RPCでフロントとの型の二重管理をなくす

冒頭で挙げた「サーバとフロントで型を二重に書く」問題に、Honoは独自の答えを持っている。RPC機能だ。サーバ側で先ほどエクスポートしたAppTypeを、フロント側のクライアントhcにジェネリクスとして渡すと、エンドポイントのパス・リクエスト・レスポンスの型がフロントに伝わる。コード生成(codegen)は要らない。

// フロント側
import { hc } from 'hono/client'
import type { AppType } from '../../server/src/app'

const client = hc<AppType>('https://api.example.com')

// パス補完が効き、resの型もサーバ定義から推論される
const res = await client.users.$post({
  json: { name: 'Taro', email: '[email protected]' },
})
const data = await res.json()

サーバのスキーマを直すと、フロント側の該当箇所が即座に型エラー(赤線)になる。「APIを変えたのにフロントの修正を忘れて本番で壊れる」事故が、ビルド時に潰れる。これが受託で効く。

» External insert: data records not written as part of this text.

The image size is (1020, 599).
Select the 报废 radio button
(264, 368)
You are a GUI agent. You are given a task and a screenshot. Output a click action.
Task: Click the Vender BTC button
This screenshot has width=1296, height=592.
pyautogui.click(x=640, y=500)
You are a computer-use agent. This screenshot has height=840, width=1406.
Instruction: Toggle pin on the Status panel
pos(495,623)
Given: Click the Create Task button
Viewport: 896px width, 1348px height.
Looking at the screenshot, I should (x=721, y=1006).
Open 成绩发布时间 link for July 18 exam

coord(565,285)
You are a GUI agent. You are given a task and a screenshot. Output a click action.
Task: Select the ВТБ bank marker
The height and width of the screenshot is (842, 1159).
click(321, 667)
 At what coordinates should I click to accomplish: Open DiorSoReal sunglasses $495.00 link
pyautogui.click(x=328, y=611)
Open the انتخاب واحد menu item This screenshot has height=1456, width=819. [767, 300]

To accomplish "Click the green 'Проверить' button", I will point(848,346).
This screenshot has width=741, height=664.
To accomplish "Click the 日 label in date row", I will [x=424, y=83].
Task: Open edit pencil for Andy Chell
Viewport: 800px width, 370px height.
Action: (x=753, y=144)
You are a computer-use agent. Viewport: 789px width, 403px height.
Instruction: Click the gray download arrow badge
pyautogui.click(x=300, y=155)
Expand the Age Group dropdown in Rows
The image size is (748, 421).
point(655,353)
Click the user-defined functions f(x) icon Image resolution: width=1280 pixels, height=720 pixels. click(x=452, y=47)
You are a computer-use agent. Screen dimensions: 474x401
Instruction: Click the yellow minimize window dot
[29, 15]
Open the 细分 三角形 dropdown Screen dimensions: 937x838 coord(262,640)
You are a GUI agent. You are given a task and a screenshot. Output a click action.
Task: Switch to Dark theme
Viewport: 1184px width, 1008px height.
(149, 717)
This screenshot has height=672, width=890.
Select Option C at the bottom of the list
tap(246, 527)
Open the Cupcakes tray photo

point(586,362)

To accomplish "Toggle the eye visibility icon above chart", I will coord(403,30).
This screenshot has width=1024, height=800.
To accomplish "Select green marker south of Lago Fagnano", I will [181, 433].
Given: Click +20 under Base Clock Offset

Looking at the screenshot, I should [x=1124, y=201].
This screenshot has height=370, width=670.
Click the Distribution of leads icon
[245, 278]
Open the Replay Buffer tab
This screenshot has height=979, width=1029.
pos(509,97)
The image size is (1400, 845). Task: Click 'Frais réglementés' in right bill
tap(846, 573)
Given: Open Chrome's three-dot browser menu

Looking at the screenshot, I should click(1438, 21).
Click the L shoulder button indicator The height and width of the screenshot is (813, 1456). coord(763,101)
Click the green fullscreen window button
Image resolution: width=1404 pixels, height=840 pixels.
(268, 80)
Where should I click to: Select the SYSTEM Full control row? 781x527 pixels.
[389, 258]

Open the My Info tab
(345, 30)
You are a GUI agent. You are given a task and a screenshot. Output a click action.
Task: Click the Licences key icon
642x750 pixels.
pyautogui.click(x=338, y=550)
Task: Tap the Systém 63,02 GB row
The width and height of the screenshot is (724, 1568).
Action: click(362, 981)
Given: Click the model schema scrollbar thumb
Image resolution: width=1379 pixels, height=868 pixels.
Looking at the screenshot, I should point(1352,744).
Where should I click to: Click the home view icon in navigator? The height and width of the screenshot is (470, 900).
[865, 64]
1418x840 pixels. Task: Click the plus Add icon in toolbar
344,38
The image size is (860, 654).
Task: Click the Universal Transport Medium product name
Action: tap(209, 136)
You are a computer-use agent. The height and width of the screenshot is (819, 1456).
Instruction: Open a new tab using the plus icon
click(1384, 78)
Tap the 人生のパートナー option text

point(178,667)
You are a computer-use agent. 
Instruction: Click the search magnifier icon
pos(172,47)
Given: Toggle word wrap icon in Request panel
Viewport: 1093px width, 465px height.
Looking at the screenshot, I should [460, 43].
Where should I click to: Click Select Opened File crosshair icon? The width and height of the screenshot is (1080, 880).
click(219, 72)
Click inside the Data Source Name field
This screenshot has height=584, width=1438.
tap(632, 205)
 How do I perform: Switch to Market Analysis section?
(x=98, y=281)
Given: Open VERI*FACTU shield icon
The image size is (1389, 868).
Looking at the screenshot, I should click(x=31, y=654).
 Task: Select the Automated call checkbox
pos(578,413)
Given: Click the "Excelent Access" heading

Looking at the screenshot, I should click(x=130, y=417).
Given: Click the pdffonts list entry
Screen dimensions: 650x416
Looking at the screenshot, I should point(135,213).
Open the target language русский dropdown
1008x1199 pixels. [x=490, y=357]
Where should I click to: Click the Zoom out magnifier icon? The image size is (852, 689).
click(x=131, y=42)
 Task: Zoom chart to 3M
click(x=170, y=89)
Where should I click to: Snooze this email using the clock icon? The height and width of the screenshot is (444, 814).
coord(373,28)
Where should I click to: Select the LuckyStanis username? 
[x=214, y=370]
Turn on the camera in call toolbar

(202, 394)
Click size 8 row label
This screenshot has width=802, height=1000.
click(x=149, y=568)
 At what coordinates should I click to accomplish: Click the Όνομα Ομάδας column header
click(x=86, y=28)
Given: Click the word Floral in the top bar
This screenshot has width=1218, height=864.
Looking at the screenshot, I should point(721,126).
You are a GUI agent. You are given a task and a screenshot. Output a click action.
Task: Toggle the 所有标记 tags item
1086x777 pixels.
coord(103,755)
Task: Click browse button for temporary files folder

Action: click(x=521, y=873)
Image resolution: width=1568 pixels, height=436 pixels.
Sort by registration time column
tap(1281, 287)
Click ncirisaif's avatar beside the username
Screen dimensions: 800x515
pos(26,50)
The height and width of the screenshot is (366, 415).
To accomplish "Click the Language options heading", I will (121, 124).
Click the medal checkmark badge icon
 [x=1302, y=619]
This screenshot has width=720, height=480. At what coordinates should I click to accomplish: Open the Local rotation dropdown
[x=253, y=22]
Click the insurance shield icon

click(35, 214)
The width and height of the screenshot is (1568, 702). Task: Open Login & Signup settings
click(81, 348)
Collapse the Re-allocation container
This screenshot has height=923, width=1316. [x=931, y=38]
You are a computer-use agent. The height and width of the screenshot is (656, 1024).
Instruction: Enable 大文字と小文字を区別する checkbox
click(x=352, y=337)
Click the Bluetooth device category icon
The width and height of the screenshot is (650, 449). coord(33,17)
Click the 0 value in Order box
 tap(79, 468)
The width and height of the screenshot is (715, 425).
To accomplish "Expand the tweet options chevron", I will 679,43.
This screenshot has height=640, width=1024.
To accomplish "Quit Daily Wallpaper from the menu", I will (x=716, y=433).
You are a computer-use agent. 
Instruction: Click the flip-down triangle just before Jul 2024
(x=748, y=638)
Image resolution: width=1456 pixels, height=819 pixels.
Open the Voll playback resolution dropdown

ただし型推論を効かせるには注意点が2つある。1つは、前述のとおりルートのメソッドを必ずチェーンでつなぐこと。途中で変数に代入して分断すると、型がhcまで届かない。もう1つは、モノレポでサーバとフロントを同居させる場合、両方のtsconfig.jsoncompilerOptions"strict": trueを有効にしておくこと。これを外すとRPCの型がうまく解決されない。

RPCはサーバ・フロントを同一チームで持つ受託で特に強いが、相手が外部のフロントチームだったりOpenAPIでの連携を求められる案件では別の手が要る。型共有のアプローチ選定そのものはOpenAPIからoRPCへ型共有の記事で整理しているので、案件の体制にあわせて選んでほしい。

ミドルウェア・エラーハンドリング・テストの作法

横断的な処理はミドルウェアに寄せる。認証・ロギング・CORSなどはHono組み込みやサードパーティのミドルウェアで足りることが多く、独自処理はcreateMiddlewareで型付きに書ける。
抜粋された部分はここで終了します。